_TASK REQUIREMENTS_
All lines from the one with "Persönliches (33, 787)" through the last line of the data below should be copied exactly; please add nothing.

Saved data entries
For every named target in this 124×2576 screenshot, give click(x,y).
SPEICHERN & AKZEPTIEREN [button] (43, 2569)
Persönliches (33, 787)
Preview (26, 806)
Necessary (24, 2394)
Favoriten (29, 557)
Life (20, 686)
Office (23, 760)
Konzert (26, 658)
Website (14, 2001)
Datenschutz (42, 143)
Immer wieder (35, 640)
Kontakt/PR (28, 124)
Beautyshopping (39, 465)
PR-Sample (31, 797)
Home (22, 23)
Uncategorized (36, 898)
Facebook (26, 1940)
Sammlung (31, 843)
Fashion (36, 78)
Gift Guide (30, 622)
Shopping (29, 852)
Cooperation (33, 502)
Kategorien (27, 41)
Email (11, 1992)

_SOLVED EXERCISE_
Persönliches (33, 787)
Preview (26, 806)
Necessary (24, 2394)
Favoriten (29, 557)
Life (20, 686)
Office (23, 760)
Konzert (26, 658)
Website (14, 2001)
Datenschutz (42, 143)
Immer wieder (35, 640)
Kontakt/PR (28, 124)
Beautyshopping (39, 465)
PR-Sample (31, 797)
Home (22, 23)
Uncategorized (36, 898)
Facebook (26, 1940)
Sammlung (31, 843)
Fashion (36, 78)
Gift Guide (30, 622)
Shopping (29, 852)
Cooperation (33, 502)
Kategorien (27, 41)
Email (11, 1992)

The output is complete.